**WHAT IS ASKED:** In the stretch from the line containing "Given: Click the phone" through the line containing "point(119,723)", substitute "Properties" for "Details" and give those lines back with nothing else changed.

**MATERIALS PROVIDED:**

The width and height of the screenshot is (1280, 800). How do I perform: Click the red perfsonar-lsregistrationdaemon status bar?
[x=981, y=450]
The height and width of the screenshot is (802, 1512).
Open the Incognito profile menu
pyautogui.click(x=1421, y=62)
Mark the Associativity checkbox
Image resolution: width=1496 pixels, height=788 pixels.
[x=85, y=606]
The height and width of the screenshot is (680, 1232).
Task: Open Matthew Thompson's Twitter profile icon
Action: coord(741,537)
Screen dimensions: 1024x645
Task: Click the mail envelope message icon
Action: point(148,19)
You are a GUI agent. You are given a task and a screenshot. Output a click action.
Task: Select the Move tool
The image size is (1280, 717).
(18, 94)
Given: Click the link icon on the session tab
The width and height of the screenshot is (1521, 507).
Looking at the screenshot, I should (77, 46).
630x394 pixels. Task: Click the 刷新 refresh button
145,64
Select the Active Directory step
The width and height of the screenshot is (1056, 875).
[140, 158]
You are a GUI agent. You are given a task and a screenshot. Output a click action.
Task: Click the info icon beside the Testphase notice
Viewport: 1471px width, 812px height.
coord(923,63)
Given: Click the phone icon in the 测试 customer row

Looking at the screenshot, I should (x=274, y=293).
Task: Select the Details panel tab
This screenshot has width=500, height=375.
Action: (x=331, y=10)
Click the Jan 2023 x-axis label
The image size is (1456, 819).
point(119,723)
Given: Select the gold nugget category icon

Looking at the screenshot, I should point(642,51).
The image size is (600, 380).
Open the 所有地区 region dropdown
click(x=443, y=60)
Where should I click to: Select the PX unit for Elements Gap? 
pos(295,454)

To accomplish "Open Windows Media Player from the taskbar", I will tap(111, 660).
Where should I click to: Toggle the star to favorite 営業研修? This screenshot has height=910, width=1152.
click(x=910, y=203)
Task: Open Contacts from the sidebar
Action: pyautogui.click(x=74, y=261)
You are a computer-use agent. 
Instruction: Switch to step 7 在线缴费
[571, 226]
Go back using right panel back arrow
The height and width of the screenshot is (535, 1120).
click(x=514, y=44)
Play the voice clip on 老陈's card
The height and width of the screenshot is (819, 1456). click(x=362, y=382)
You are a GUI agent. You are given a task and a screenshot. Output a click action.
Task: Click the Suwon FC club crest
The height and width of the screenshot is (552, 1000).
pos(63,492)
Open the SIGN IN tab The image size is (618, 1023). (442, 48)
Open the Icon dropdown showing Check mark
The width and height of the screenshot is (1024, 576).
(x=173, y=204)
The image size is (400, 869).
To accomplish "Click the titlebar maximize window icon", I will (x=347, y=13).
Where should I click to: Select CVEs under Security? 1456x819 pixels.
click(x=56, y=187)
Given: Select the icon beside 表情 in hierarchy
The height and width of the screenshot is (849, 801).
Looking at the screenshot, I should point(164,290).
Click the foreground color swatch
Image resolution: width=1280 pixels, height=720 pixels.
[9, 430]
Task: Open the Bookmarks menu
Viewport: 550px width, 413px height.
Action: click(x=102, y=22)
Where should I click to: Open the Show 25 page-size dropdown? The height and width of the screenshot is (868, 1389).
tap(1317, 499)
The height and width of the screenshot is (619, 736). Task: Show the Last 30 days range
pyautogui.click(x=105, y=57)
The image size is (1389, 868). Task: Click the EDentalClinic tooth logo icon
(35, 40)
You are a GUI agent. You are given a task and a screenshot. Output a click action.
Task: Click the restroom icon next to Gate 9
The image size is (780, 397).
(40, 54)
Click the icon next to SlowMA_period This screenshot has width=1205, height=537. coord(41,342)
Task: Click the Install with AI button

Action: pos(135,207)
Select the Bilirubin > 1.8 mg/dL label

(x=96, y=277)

**REPLY TO THE EXERCISE:**
Given: Click the phone icon in the 测试 customer row

Looking at the screenshot, I should (x=274, y=293).
Task: Select the Properties panel tab
This screenshot has width=500, height=375.
Action: (x=331, y=10)
Click the Jan 2023 x-axis label
The image size is (1456, 819).
point(119,723)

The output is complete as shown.